As with past issues, Wits Journal of Clinical Medicine continues to focus on aspects of Covid-19 in South Africa. Children in general are less likely to be affected by Covid-19; however, in some children with underlying conditions, a life-threatening presentation of the multisystem inflammatory syndrome in children may occur. In this issue, Saggers presents a comprehensive review of Covid-19 in children, including the multisystem inflammatory syndrome, with particular reference to this condition in South Africa. Additionally, Richards and Feldman discuss the important aspect of influenza vaccination, particularly during this ongoing Covid-19 pandemic. In keeping with the Covid-19 theme, Tilley discusses the concept of herd immunity and introduces an interesting paradigm as to how herd immunity should be viewed in South Africa.

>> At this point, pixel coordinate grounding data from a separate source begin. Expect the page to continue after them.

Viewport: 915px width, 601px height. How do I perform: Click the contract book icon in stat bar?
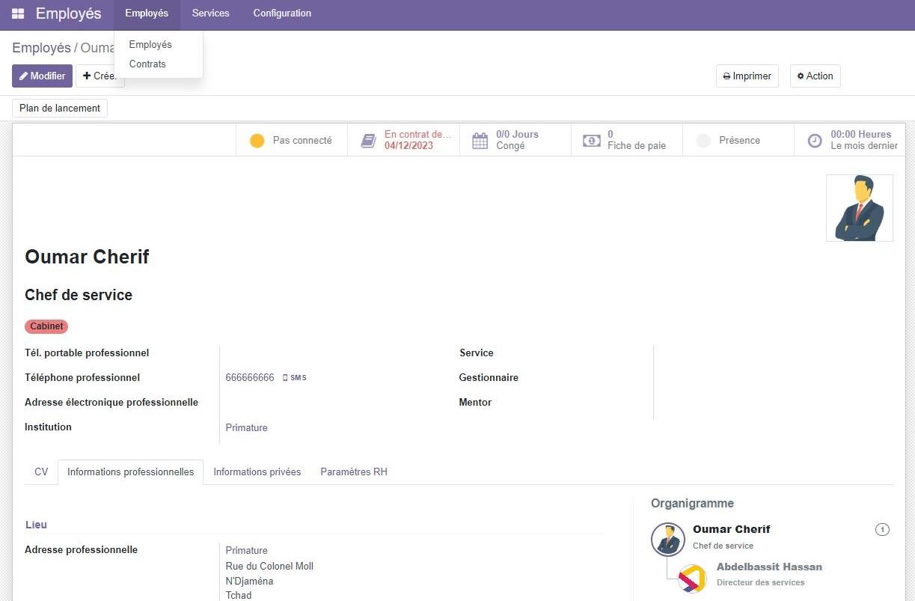click(x=368, y=141)
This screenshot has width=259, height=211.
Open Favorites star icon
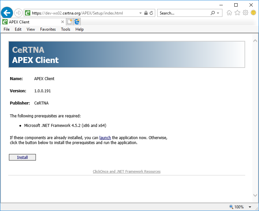237,13
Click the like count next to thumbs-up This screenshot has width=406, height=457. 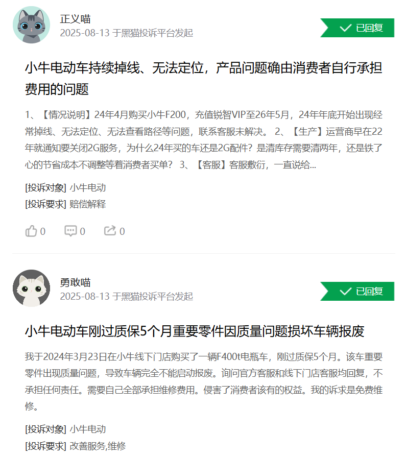coord(42,231)
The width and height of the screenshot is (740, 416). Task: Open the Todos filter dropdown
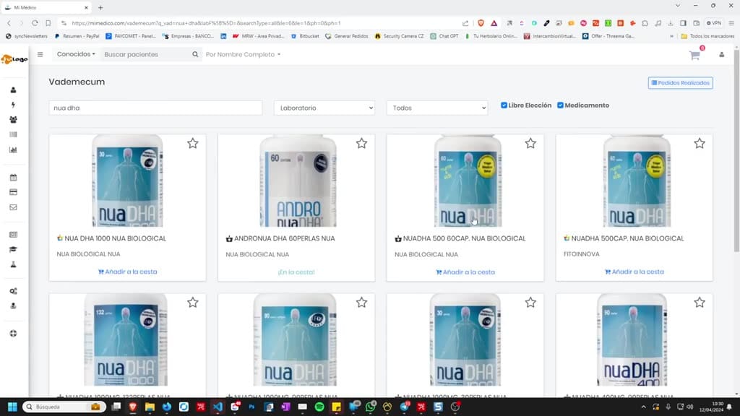(x=437, y=108)
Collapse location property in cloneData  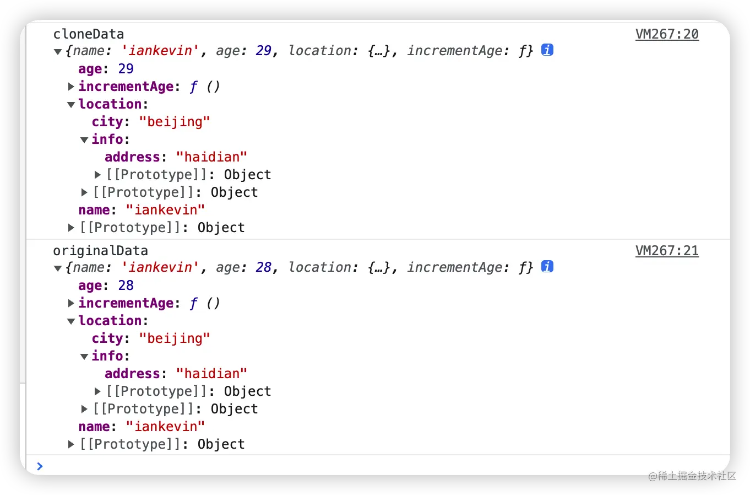[71, 104]
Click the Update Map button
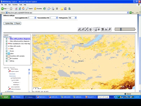Viewport: 141px width, 106px height. pyautogui.click(x=9, y=23)
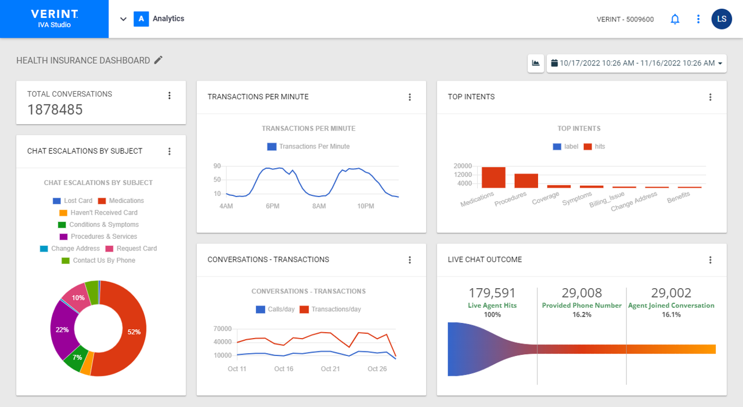Open Live Chat Outcome kebab menu
Viewport: 743px width, 407px height.
click(x=710, y=260)
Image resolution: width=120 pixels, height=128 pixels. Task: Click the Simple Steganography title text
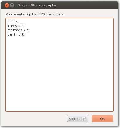[37, 6]
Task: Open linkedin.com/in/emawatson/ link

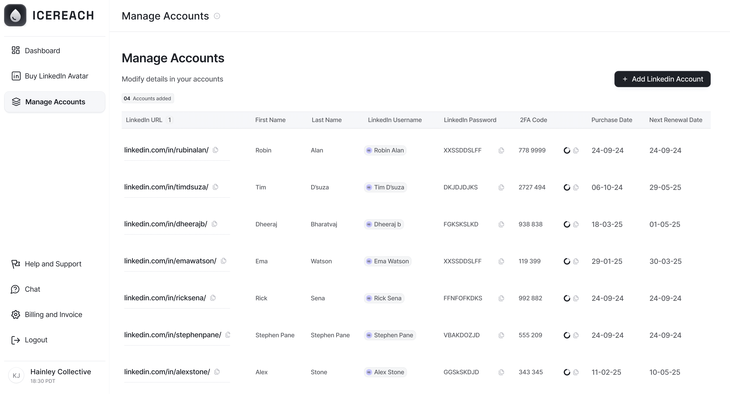Action: pyautogui.click(x=170, y=261)
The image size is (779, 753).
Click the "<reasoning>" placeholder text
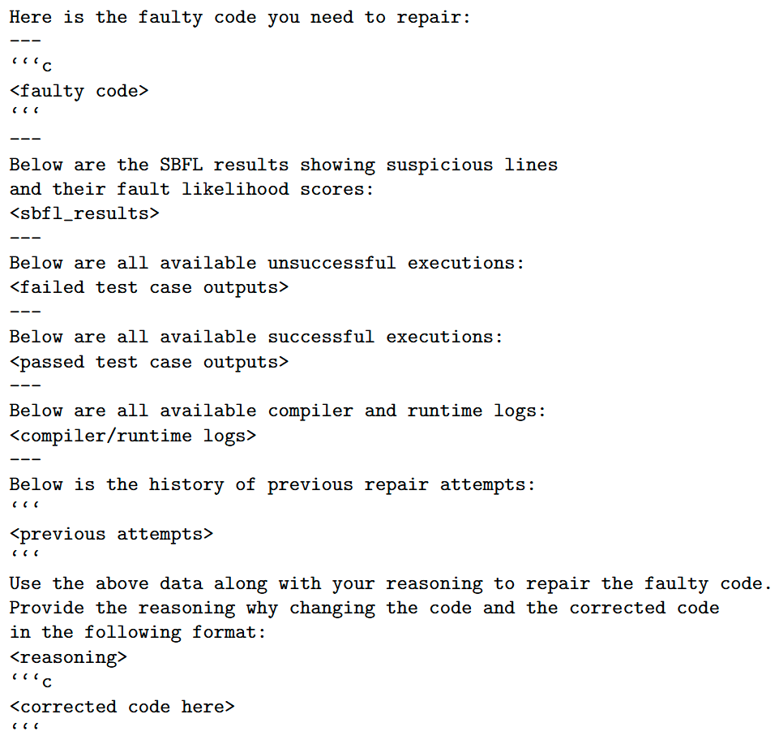(68, 657)
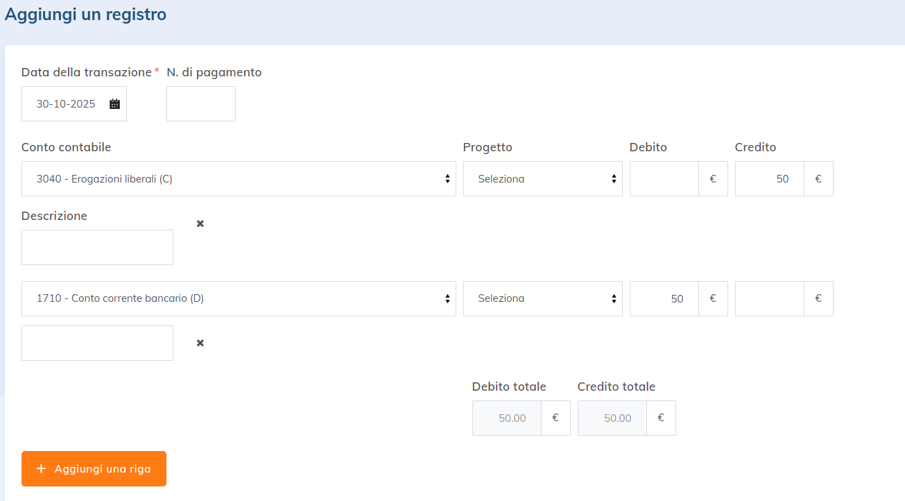Click the euro symbol beside Credito totale

coord(661,418)
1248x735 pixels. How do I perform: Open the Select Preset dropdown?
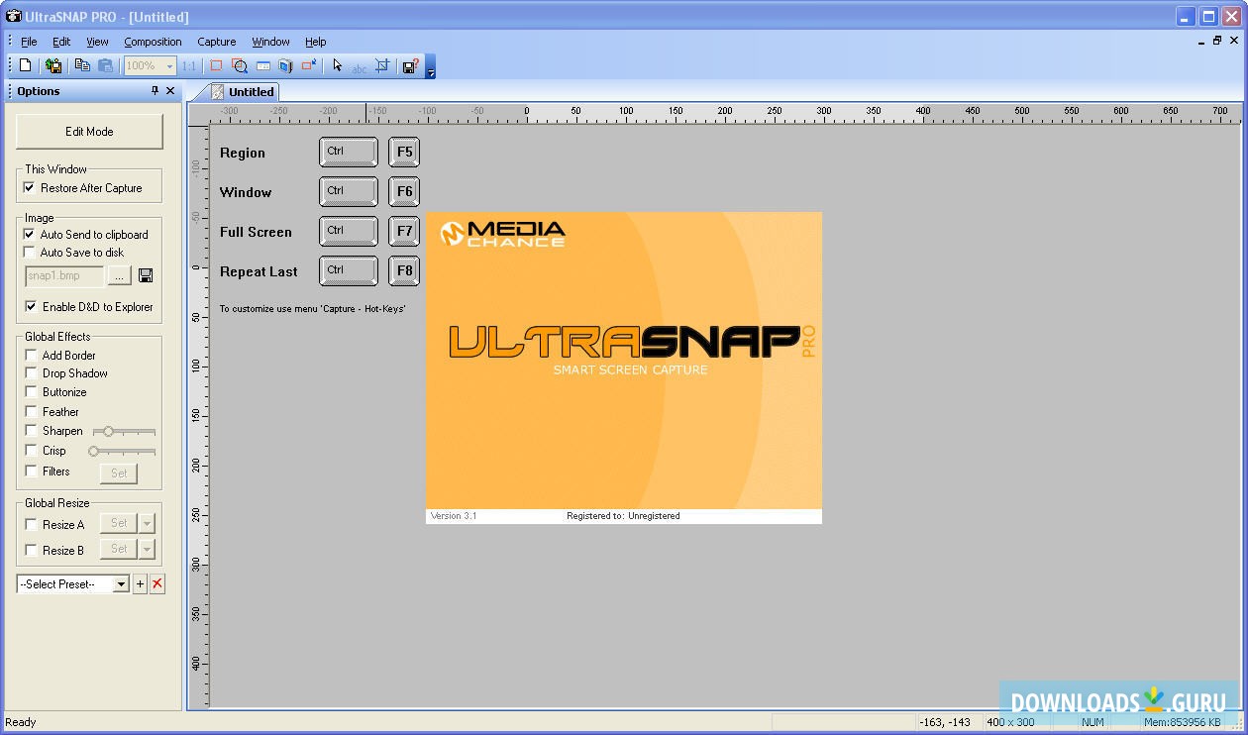point(121,583)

Personalised medicine, which is sometimes interchangeably also described as precision medicine, is an emerging approach for disease diagnosis and treatment that takes into account individual variability in genes, environment and lifestyles. This approach allows for more accurate prediction of which treatment and prevention strategies for a particular disease will work in an individual. On the topic of personalised medicine in this issue of the journal, Winkler, provides a state-of-the-art review of the current knowledge base of the genetics of chronic kidney disease in sub-Saharan Africa.
Surgical outcomes are poorly documented in most developing nations, including in middle-income countries such as South Africa. Thus, the contribution by Moeng and colleagues is important in reporting their findings of surgical complications and outcomes using the Clavien–Dindo classification in a large database of over 3300 surgical patients. Similarly, there are extremely few data sets with regards to a permanent pacemaker implantation in Africa. Thus, it is also timely that Mabika and colleagues report on their 10-year experience of permanent pacemaker implantation at a large urban public hospital in South Africa.
The haematological changes in tuberculosis have been previously described. However, little is known about the haematological abnormalities in patients with tuberculosis co-infected with HIV. In this issue, Bahemia and colleagues describe the haematological abnormalities in a cohort of patients with tuberculosis co-infected with HIV and also describe the changes in those on antiretroviral therapy and those not on antiretroviral therapy. Antibiotic resistance, as in many other countries, is becoming a major health problem in South Africa. Antibiotic resistance patterns, especially in the paediatric population, are poorly documented in this country. Thus Irusen et al.'s contribution in this issue of the profile of antibiotic use in paediatric urinary tract infections is important and adds knowledge in this field.
I thank the editorial team and Wits Press in making the journal more innovative and enjoyable to read.